Tuesday, November 28, 2006

This is interesting.

Saturday, November 25, 2006

Two things to keep in mind about the midterm elections:

- It wasn't just a win for the Democrats, it was a landslide. According to Wikipedia, the Democratic party captured 57.7% of the House vote. By contrast, no presidential candidate in the last 20 years managed to achieve this.

- As a consequence of gerrymanding, the actual results of the election are heavily skewed towards Republicans. Democrats have so far won 53.3% of the seats in the House, with a small number of seats still undecided. Compare that with 57.7%, and you have about a 4% edge for Republicans built into the system. Even the supposedly most democratic element of the American system of government - direct election to the House of Representatives - is not very democratic at all.

Monday, November 20, 2006

Because I believe that military actions aimed at military targets are justified in a war, even if they cause significant civilian casualties, I find little occasion to criticize Israeli policy re Lebanon or the Palestinians. Nevertheless, a few days ago the Times ran a piece on movement restrictions in the West Bank which describes actions on Israel's part which I think are counterproductive and unjust.
In one of the more sweeping restrictions, men under 35 from the northern West Bank are generally not allowed to leave the area. The rules often change, but this one has been enforced most days for the last four months, Palestinians say.
I don't think road blocks are unjustified, despite the inconvenience they cause to all those who wait in line, due to the lives they save. I can't oppose emergency lockdowns - when no one is allowed to pass through a road block - in response to reliable information that a terrorist attack will take place in the area soon. But a permanent lockdown for all men under 35 is going too far. It may be acceptable as an emergency response, but made quasi-permanent its a violation of human rights.
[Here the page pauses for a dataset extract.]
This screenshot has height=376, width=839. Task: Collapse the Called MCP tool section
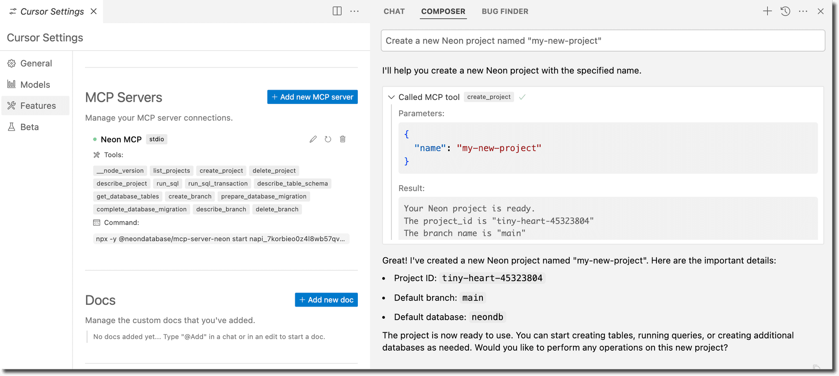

Wednesday, November 15, 2006

Who is the most liberal republican senator? It depends on how one defines ``liberal.'' You are probably thinking of Olympia Snow or Lincoln Chafee, but measured relative to the average political persuasion in each state, the answer is Orrin Hatch - see the chart here.

Wednesday, November 08, 2006

One story not getting much attention in the wake of the election results is the approval of Proposition 2 in Michigan (58%-42%), which bans affirmative action from public universities and agencies. University of Michigan and various interest groups have stated they will sue. I know nothing about the law, but given that challenges to the same ballot measure in California have failed, it seems unlikely that these efforts will be succesful.

I wonder if the backers of Proposition 2 will put up similar measures in more states in 2008. California and Michigan are arguably left of center, so that if an anti-affirmative-action measure can pass there, it can probably pass in most other states.

The full list of ballot measures in this election makes for interesting reading. A South Dakota measure allowing people with "debilitating conditions" to grow "not more than six plants" of marijuana narrowly failed 48%-52% (although I think it would have been purely symbolic as growing marijuana would have still been illegal under federal drug laws). Still, if medical marijuana measures have the support of 48% of the voters in South Dakota, I'm guessing that they have larger support nationwide. In other news, a silly Arizona measure to award $1 million to a random voter faced a resounding defeat 66%-34%.

Friday, November 03, 2006

This from the NYT review of the Borat movie:
That Mr. Baron Cohen plays the character’s anti-Semitism for laughs is his most radical gambit. The Anti-Defamation League, for one, has chided him, warning that some people may not be in on the joke. And a sampling of comments on blogs where you can watch some of the older Borat routines, including a singalong in an Arizona bar with the refrain “Throw the Jew down the well,” indicates that the Anti-Defamation League is at least partly right: some people are definitely not in on the joke, though only because some people are too stupid and too racist to understand that the joke is on them. As the 19th-century German thinker August Bebel observed, anti-Semitism is the socialism of fools, a truism Mr. Baron Cohen has embraced with a vengeance.
Huh? That last pseudointellectual reference makes no sense to me. Bebel's point was that the capitalist system is inherently opressive, and that people's anger at those who are successful in the system (i.e. jews) ought to be redirected towards the system itself. I really don't see how the Sasha Baron Cohen embraced Bebel's truism.